Cytochrome P450-dependent lipid metabolism in preovulatory follicles

Abstract

Estrogen biosynthesis and proteolysis are both important processes involved in ovarian follicular development, which may be influenced by cytochrome P450 (CYP)-dependent fatty acid metabolites. However, CYP-dependent lipid metabolism has not been characterized with respect to follicular maturation in vivo. Therefore, follicular fluid was collected in the hours before and after the LH surge in pigs, and concentrations of epoxy, hydroxy, and dihydroxy lipids were measured by liquid chromatography tandem mass spectrometry. Arachidonate oxidation and epoxyeicosatrienoic acid hydrolysis to dihydroxyeicosatrienoic acids (DHETs) were also assessed in thecal and granulosa tissue fractions, and the expression of CYP epoxygenases was evaluated by immunoblots using available antisera.
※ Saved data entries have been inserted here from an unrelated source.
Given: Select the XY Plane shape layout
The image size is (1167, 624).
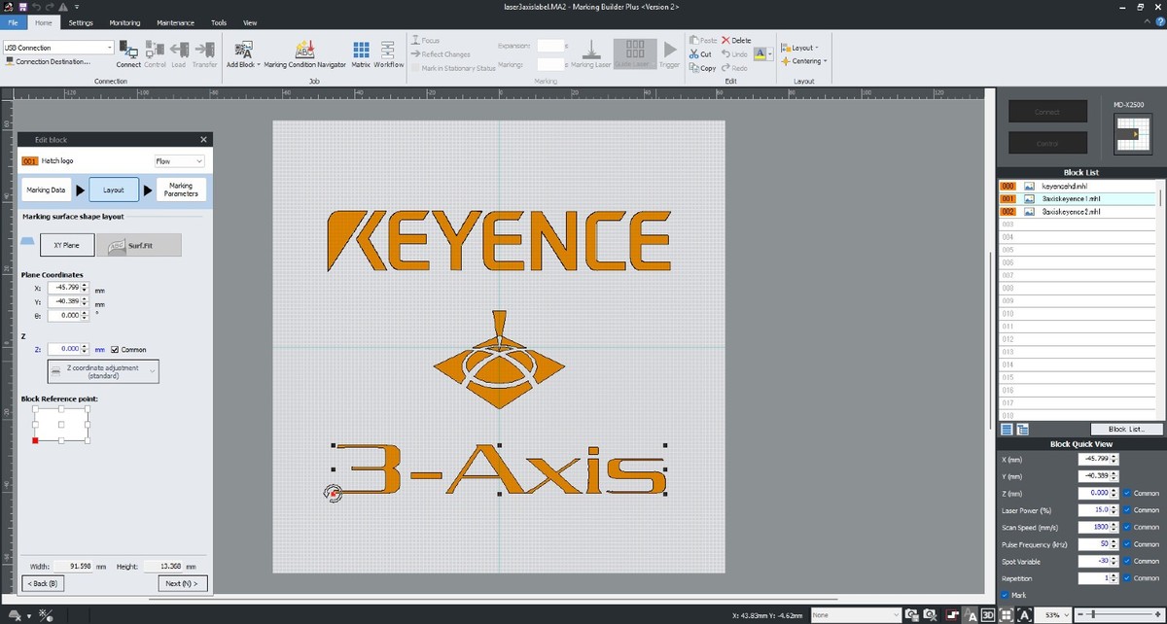Looking at the screenshot, I should point(67,245).
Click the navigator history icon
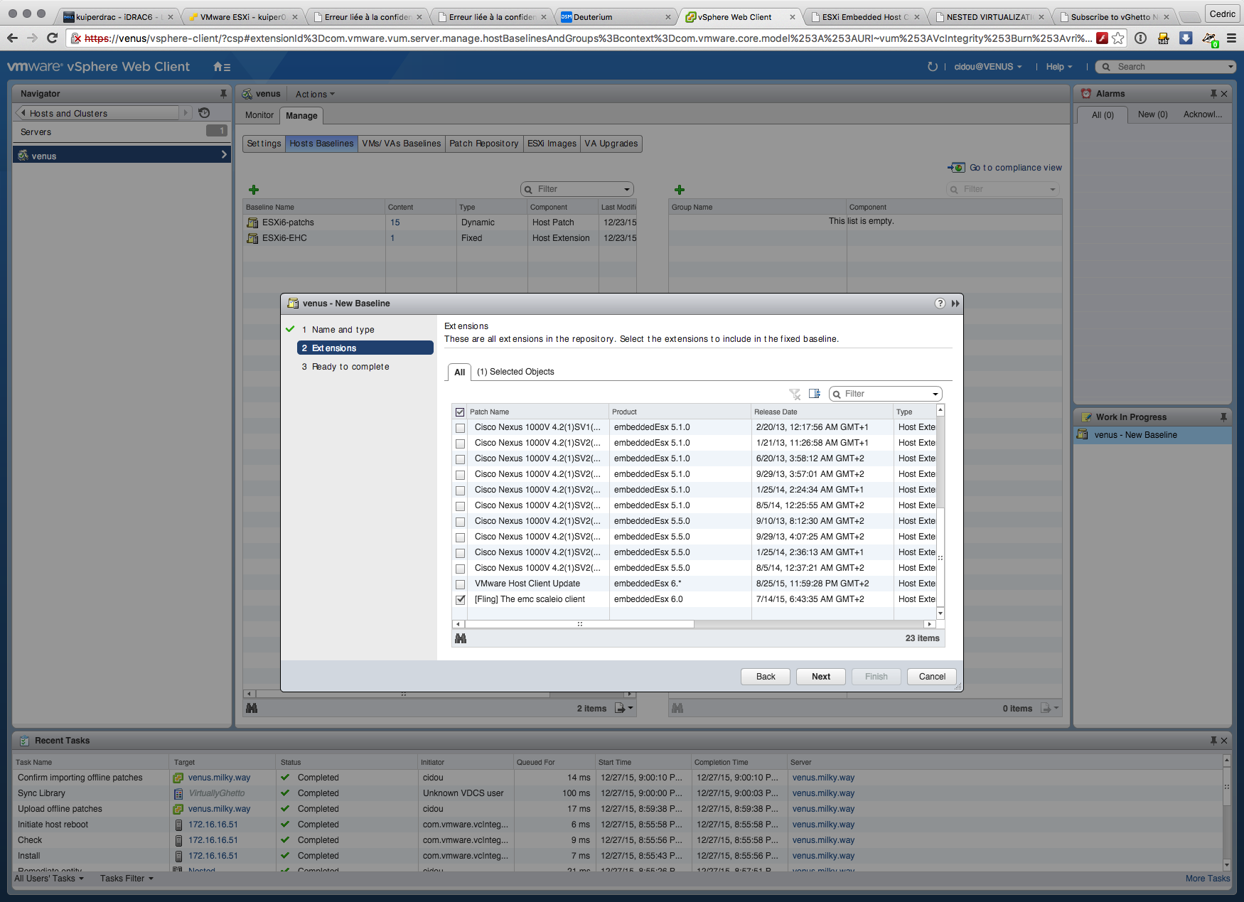1244x902 pixels. pyautogui.click(x=204, y=113)
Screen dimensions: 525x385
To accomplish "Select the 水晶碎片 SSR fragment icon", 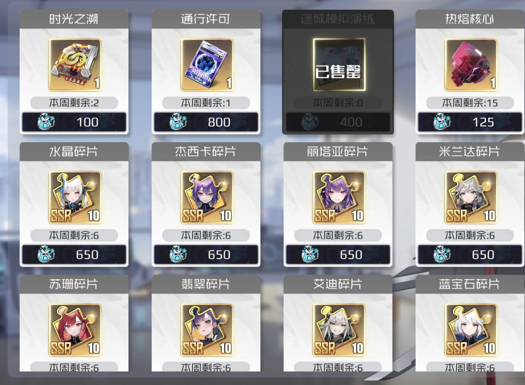I will (x=75, y=198).
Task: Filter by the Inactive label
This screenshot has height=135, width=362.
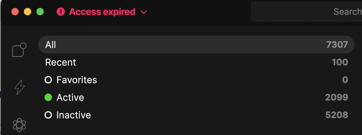Action: pyautogui.click(x=74, y=115)
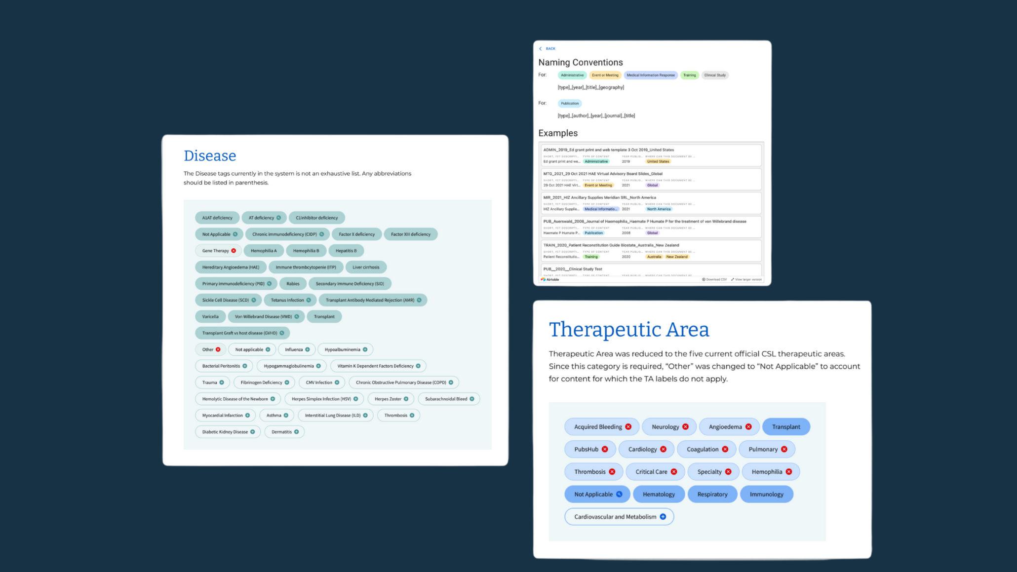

To evaluate soluble epoxide hydrolase (sEH) expression, the porcine sEH was cloned from ovarian tissue, expressed and purified for antibody generation. The follicular fluid oxylipin concentrations ranged from 1-150 nM depending on the compound and estrous stage. The follicular fluid concentrations of CYP-dependent oxylipins increased at estrus, as did sEH expression; however, significant changes in epoxides were not observed, and the 11,12-DHET peak was delayed. The ratio of 14,15-DHET:11,12-DHET across all samples correlated with the log of follicular fluid estradiol concentrations (P < 0.01). Epoxygenase activities were similar in theca and granulosa, varying little with follicular development, whereas the decline of a single CYP2J isoform at ovulation was observed by immunoblots. The sEH activity was higher in granulosa than in theca. Finally, the dynamic changes in follicular CYP-dependent arachidonic acid metabolites and their modulatory function in vascular models suggest roles for these metabolites in follicular maturation, which may include regulation of estradiol biosynthesis and preovulatory remodeling of the follicular wall that should be fully explored in future studies.